- _DIRECTIONS FOR THIS TASK_
Rewrite the listing below, renaming "Instruction" to "Command" everywhere it appears and leaving everything else unchanged.

- _Word and element pointing listing_

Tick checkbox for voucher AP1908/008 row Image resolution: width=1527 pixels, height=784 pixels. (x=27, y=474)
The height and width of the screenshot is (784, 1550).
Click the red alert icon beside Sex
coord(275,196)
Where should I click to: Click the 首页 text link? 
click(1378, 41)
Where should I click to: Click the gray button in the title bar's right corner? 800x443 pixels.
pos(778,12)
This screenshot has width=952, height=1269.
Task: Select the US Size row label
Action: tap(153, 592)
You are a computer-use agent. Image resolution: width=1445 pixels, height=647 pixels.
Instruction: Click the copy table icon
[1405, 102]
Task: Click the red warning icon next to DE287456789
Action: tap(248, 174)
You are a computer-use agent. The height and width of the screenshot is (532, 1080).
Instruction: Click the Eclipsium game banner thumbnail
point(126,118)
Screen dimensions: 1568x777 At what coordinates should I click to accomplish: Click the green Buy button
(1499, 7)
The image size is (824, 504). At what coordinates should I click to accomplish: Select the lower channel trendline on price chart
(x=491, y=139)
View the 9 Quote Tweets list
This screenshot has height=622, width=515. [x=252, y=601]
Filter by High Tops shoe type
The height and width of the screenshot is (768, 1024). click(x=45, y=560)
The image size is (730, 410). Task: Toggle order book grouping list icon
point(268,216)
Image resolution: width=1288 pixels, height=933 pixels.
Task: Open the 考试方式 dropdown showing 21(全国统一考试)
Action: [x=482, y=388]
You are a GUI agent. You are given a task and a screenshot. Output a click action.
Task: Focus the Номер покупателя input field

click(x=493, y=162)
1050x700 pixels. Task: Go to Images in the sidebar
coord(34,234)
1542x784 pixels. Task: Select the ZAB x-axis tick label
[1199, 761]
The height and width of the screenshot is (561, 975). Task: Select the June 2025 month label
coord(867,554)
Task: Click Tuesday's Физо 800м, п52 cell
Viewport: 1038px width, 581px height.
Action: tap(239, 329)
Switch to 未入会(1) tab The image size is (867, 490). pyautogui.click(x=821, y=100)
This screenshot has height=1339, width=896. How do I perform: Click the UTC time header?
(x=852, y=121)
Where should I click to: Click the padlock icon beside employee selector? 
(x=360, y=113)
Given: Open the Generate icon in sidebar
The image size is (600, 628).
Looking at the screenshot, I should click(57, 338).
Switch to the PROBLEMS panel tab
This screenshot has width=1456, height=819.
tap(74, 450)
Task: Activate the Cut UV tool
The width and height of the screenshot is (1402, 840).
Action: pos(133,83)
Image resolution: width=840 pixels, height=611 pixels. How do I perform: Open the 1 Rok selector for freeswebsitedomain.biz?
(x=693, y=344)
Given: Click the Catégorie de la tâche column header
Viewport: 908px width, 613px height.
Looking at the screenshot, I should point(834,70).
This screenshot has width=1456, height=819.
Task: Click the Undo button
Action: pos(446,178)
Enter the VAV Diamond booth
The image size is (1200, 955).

- _SOLUTION TO THE PROBLEM_
Tick checkbox for voucher AP1908/008 row Image resolution: width=1527 pixels, height=784 pixels. (x=27, y=474)
The height and width of the screenshot is (784, 1550).
Click the red alert icon beside Sex
coord(275,196)
Where should I click to: Click the 首页 text link? 
click(1378, 41)
Where should I click to: Click the gray button in the title bar's right corner? 800x443 pixels.
pos(778,12)
This screenshot has width=952, height=1269.
Task: Select the US Size row label
Action: tap(153, 592)
You are a computer-use agent. Image resolution: width=1445 pixels, height=647 pixels.
Command: Click the copy table icon
[1405, 102]
Task: Click the red warning icon next to DE287456789
Action: tap(248, 174)
You are a computer-use agent. The height and width of the screenshot is (532, 1080).
Command: Click the Eclipsium game banner thumbnail
point(126,118)
Screen dimensions: 1568x777 At what coordinates should I click to accomplish: Click the green Buy button
(1499, 7)
The image size is (824, 504). At what coordinates should I click to accomplish: Select the lower channel trendline on price chart
(x=491, y=139)
View the 9 Quote Tweets list
This screenshot has height=622, width=515. [x=252, y=601]
Filter by High Tops shoe type
The height and width of the screenshot is (768, 1024). click(x=45, y=560)
The image size is (730, 410). Task: Toggle order book grouping list icon
point(268,216)
Image resolution: width=1288 pixels, height=933 pixels.
Task: Open the 考试方式 dropdown showing 21(全国统一考试)
Action: [x=482, y=388]
You are a GUI agent. You are given a task and a screenshot. Output a click action.
Task: Focus the Номер покупателя input field

click(x=493, y=162)
1050x700 pixels. Task: Go to Images in the sidebar
coord(34,234)
1542x784 pixels. Task: Select the ZAB x-axis tick label
[1199, 761]
The height and width of the screenshot is (561, 975). Task: Select the June 2025 month label
coord(867,554)
Task: Click Tuesday's Физо 800м, п52 cell
Viewport: 1038px width, 581px height.
Action: tap(239, 329)
Switch to 未入会(1) tab The image size is (867, 490). pyautogui.click(x=821, y=100)
This screenshot has height=1339, width=896. How do I perform: Click the UTC time header?
(x=852, y=121)
Where should I click to: Click the padlock icon beside employee selector? 
(x=360, y=113)
Given: Open the Generate icon in sidebar
The image size is (600, 628).
Looking at the screenshot, I should click(57, 338).
Switch to the PROBLEMS panel tab
This screenshot has width=1456, height=819.
tap(74, 450)
Task: Activate the Cut UV tool
The width and height of the screenshot is (1402, 840).
Action: pos(133,83)
Image resolution: width=840 pixels, height=611 pixels. How do I perform: Open the 1 Rok selector for freeswebsitedomain.biz?
(x=693, y=344)
Given: Click the Catégorie de la tâche column header
Viewport: 908px width, 613px height.
Looking at the screenshot, I should point(834,70).
This screenshot has width=1456, height=819.
Task: Click the Undo button
Action: pos(446,178)
Enter the VAV Diamond booth
The image size is (1200, 955).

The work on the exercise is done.